> Alıntı metin:
============
Son dönemlerde her zaman kanlı-sopalı bir şekilde basına yansımasa da miras paylaşımında kardeşler arasında sık sık anlaşmazlıklar ve buna bağlı olarak da mahkemelerde artan oranda davalar görülmektedir. Bu dünyadan göçüp giden mal sahibi insanların arkasından yaşanan miras paylaşım kavgaları, akrabalık ilişkilerine darbe vurmakta, davalarında yüzde yüz haklı olduklarını düşünen kardeşlerin veya hak sahiplerinin birbirlerine kalıcı olarak husumet beslemelerine, aile şirketlerinin yok olmasına, entrikalara, fizikî saldırılara ve cinayetlere bile sebebiyet vermektedir. Bunlardan biz sadece ünlü şahsiyetlerin veya zengin işadamlarının vefatlarından sonra ortaya çıkan ve mahkemelere yıllarca konu olan miras kavgalarından haberdar oluyoruz.

Miras Sorunu Dünyevîleşmenin Bir Sonucudur

Dünya hayatının süsü olarak tarif edilen mal (el-Kehf: 46) yani maddî değer teşkil eden bütün dünyevî varlıklar, temel ihtiyaçlarımızı karşılamak için birer araç/emanet olmakla birlikte aynı zamanda dünya malına tapma riski bağlamında bir fitne/imtihan sebebidir.  Peygamberimiz (sav), kardeşlerim dediği ahir zaman Müslümanlarına dünya malına bel bağlama/dünyevîleşme tehlikesine karşı şöyle bir uyarıda bulunmaktadır:

“Şüphesiz her ümmetin bir fitnesi vardır. Benim ümmetimin baş fitnesi de dünya malıdır.” (Tirmizi; Zühd: 26).
============
> Kayıtlı veri satırları:
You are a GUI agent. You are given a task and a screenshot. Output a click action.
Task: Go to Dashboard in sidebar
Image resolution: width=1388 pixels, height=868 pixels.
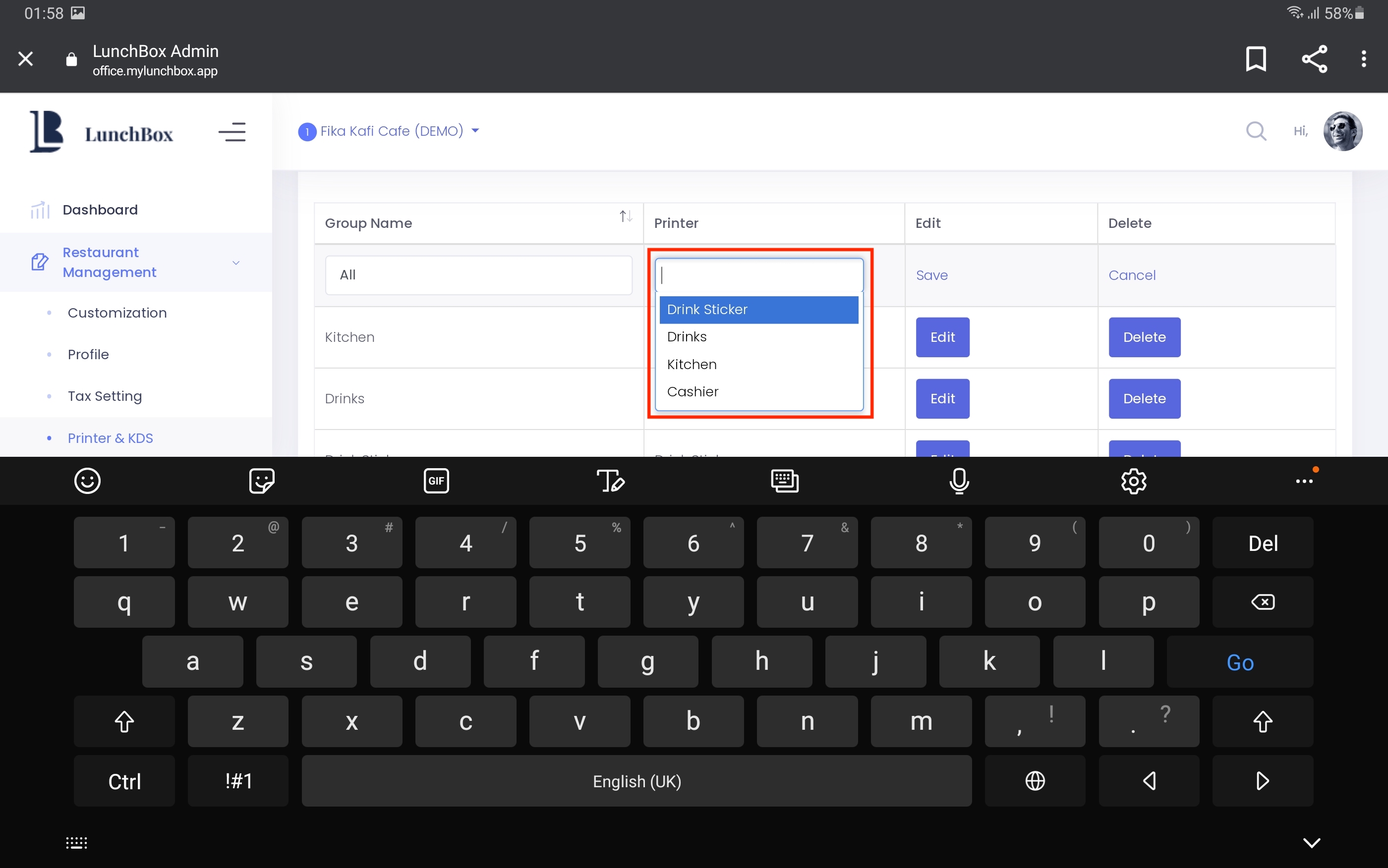coord(100,210)
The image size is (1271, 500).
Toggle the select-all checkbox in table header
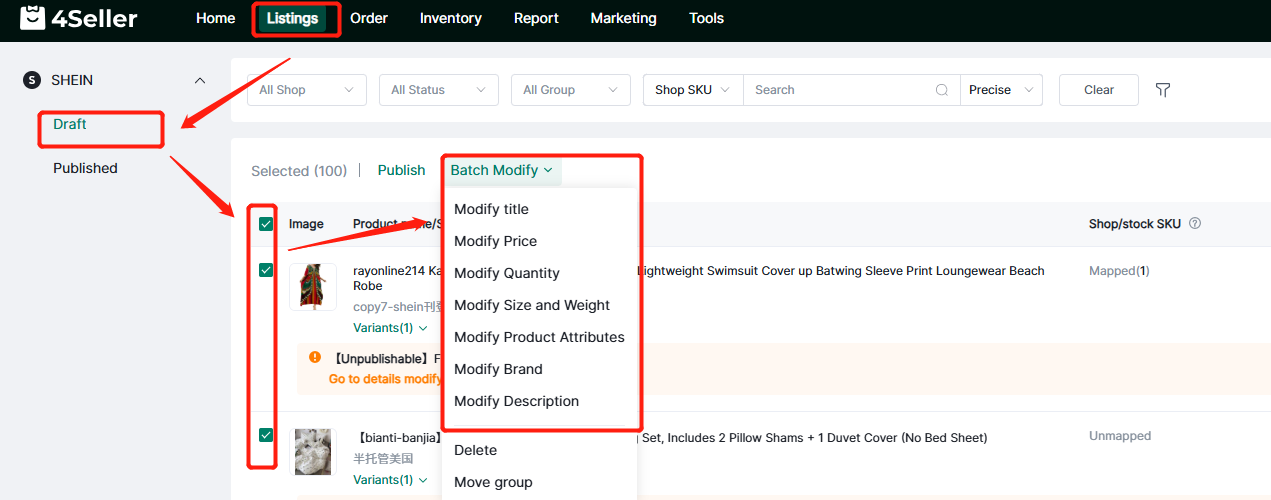[x=266, y=224]
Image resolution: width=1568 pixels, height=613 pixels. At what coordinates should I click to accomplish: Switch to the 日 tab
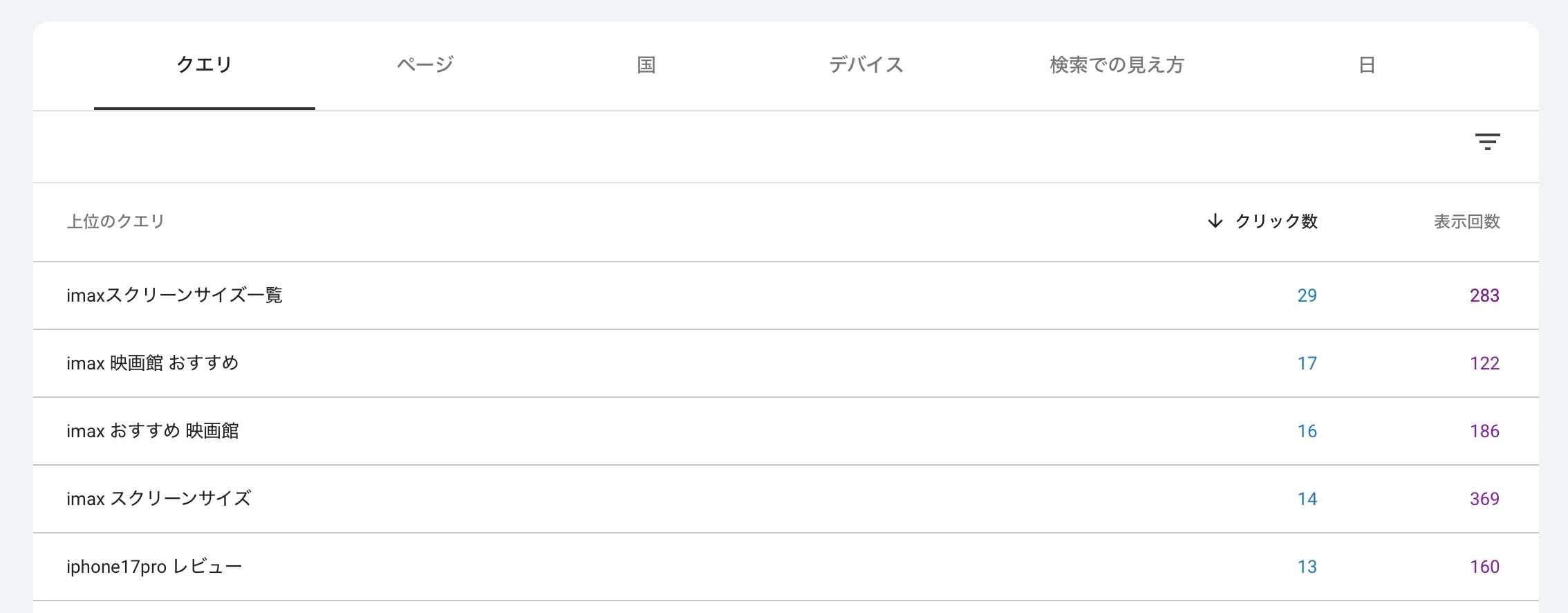(x=1367, y=65)
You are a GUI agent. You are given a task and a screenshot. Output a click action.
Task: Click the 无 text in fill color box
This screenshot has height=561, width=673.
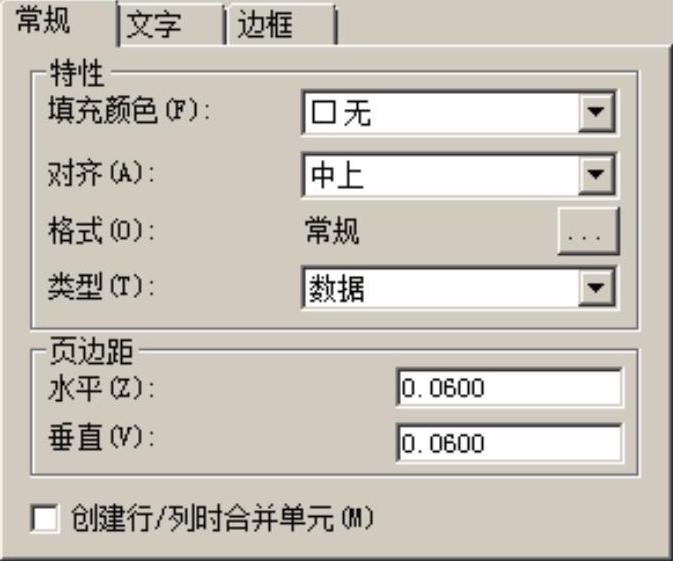(357, 114)
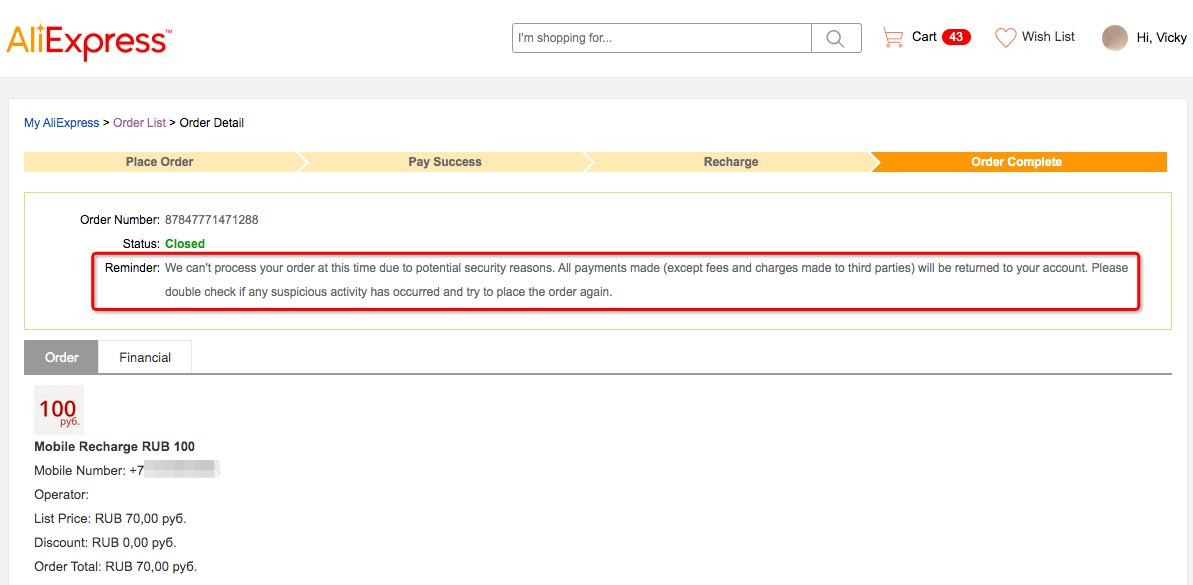The width and height of the screenshot is (1193, 585).
Task: Click the Recharge progress step
Action: (x=731, y=162)
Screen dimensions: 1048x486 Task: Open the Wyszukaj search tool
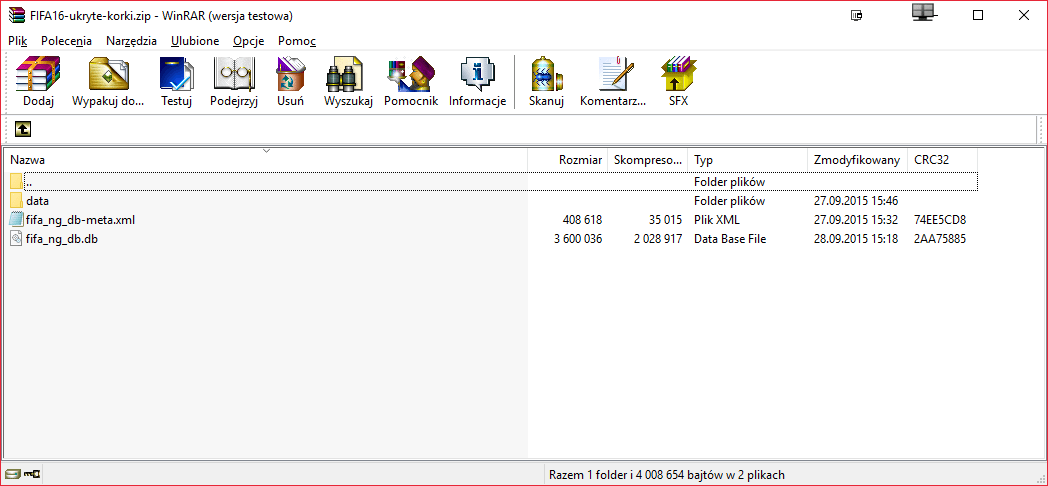348,82
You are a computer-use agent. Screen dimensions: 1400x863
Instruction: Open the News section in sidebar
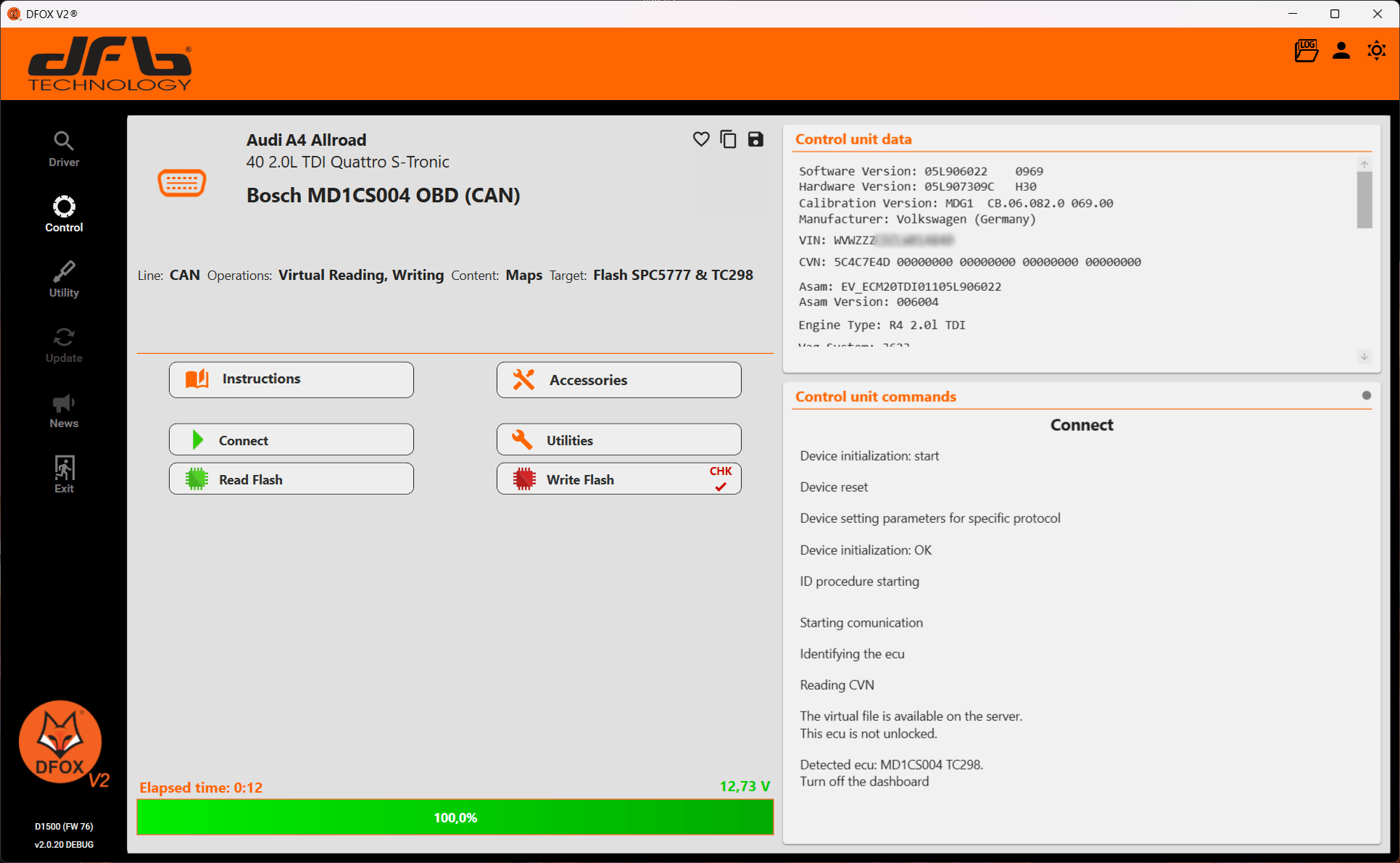coord(64,410)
============
> Verilen görev: Yukarıdaki miras kavgaları ve dünyevîleşme üzerine metni son cümlesinden sonrasını yazarak sürdürür müsün?

> Çıktı:
Böylece Peygamberimiz (sav) tam da tamahın, hırsın ve mala düşkünlüğün zirve yaptığı materyalist asrımızda yaşayan ve gittikçe zenginleşen/daha da zenginleşmek isteyen şuursuz ve gafil Müslümanların en zayıf noktalarına işaret etmektedir. Mal ve mülkün aldatıcılığının yanında uhrevî sorumluluklarına aldırış etmeden, hak hukuk demeden daha fazla mala rağbet eden günümüzün bazı Müslümanları, miras hususunda da imtihanı kaybetmektedir. Miras taksimatında çıkan anlaşmazlıklar ve husumetlerin birçoğu da hak sahiplerinin hemen her birisinin miras payından daha fazla elde etme hırsından dolayı çıkmaktadır. Halbuki Müslümanlar, her konuda olduğu gibi kul hakkı kapsamına giren miras meselesinde de İslâm hukukuna uymaları ve kimseye zulüm etmemeleri gerekmektedir.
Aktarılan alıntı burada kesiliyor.